Theme: Public Policy | Content Type: Blog

Postgraduate National tests are the Only Solution to University Degree Hyper-Inflation

Alan Ware


Pang Yuhao

| 6 mins read

A relatively new addition to the British summer calendar, joining Royal Ascot and Wimbledon, is the public revelation of another year of hyper-inflation in university degree marking. It is a day of hand wringing. But how might the inflation be controlled eventually, or its consequences mitigated?

There is only long-term policy that might be viable – but it is widely ignored. This is for the government to initiate various national tests, each linked to different kinds of careers for which a degree is required. In some respects they would be similar to a variety of tests in the US (GRA, LSAT and so on) designed for entry into post-graduate education or professional training.

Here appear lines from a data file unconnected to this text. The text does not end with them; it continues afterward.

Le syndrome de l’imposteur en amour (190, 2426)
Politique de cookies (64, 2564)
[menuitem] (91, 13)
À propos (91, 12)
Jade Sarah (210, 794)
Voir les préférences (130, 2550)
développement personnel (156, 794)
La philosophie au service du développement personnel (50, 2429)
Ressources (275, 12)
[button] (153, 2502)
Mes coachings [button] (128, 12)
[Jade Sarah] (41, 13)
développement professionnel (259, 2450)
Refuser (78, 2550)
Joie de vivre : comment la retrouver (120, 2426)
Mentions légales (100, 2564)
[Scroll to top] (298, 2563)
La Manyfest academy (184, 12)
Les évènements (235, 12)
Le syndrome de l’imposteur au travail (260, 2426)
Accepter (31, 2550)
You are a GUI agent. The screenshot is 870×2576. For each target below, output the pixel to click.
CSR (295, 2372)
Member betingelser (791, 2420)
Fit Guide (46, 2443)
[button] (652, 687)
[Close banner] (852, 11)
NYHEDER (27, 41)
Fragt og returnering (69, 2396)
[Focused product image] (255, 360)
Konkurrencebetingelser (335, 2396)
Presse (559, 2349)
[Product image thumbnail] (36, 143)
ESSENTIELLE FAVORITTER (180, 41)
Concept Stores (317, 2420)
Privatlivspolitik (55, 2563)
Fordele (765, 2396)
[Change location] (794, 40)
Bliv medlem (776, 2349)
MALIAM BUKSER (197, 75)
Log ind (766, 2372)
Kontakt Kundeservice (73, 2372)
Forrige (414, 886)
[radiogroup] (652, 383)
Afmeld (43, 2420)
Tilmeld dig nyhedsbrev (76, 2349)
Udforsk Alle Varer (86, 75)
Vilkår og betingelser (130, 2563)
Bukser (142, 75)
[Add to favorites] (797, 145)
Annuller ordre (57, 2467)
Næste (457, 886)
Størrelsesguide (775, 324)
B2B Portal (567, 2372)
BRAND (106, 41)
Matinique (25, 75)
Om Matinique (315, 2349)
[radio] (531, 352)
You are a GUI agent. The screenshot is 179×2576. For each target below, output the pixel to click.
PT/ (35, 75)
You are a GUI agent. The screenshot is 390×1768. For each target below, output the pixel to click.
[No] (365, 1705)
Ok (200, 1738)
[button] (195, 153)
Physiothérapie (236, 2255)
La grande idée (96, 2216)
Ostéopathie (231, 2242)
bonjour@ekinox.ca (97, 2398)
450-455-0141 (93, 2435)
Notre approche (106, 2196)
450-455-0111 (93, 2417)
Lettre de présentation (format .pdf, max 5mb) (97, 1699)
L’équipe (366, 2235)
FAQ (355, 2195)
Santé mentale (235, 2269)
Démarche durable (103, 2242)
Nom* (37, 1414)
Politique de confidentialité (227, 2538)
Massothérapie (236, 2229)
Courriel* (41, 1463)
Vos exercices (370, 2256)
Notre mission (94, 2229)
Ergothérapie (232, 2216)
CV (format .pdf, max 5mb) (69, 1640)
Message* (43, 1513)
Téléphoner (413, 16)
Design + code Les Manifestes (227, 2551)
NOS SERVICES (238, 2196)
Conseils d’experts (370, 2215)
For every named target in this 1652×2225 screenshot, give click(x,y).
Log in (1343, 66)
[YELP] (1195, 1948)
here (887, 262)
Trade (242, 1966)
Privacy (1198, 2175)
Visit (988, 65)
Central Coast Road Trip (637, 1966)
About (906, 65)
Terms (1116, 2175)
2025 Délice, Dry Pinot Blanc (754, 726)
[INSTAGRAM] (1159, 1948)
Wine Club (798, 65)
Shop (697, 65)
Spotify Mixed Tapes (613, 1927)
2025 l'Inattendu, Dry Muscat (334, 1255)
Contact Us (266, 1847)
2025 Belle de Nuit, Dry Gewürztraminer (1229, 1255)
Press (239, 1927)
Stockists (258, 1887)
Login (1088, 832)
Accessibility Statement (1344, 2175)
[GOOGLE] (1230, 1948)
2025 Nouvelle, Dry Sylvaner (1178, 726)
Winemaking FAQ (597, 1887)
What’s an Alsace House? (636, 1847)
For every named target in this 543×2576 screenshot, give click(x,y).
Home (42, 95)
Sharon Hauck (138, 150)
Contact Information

In the British case they would have to be focussed more on analytic skills, rather than knowledge of specific subjects. They would also have to avoid one limitation of American models where intensive tutoring can ensure exceptionally high scores.

Well-conceived tests could be of value to employers. They could also restrict, though not eliminate, the role increasingly played by someone’s previous educational institution in the race for the best jobs.

The origins of hyperinflation

Until the 1990s about one quarter of all degrees were classed as 2.1 with about six per cent being firsts. Following university expansion in 1992, and freed from the earlier constraint of a rigorous external examiner system, some universities started to mark more ‘generously’. They believed this would assist their students in entry to graduate jobs. To protect their own students, others followed suit. Once universities were allowed to recruit as many students as they wished, grade inflation became hyper-inflation.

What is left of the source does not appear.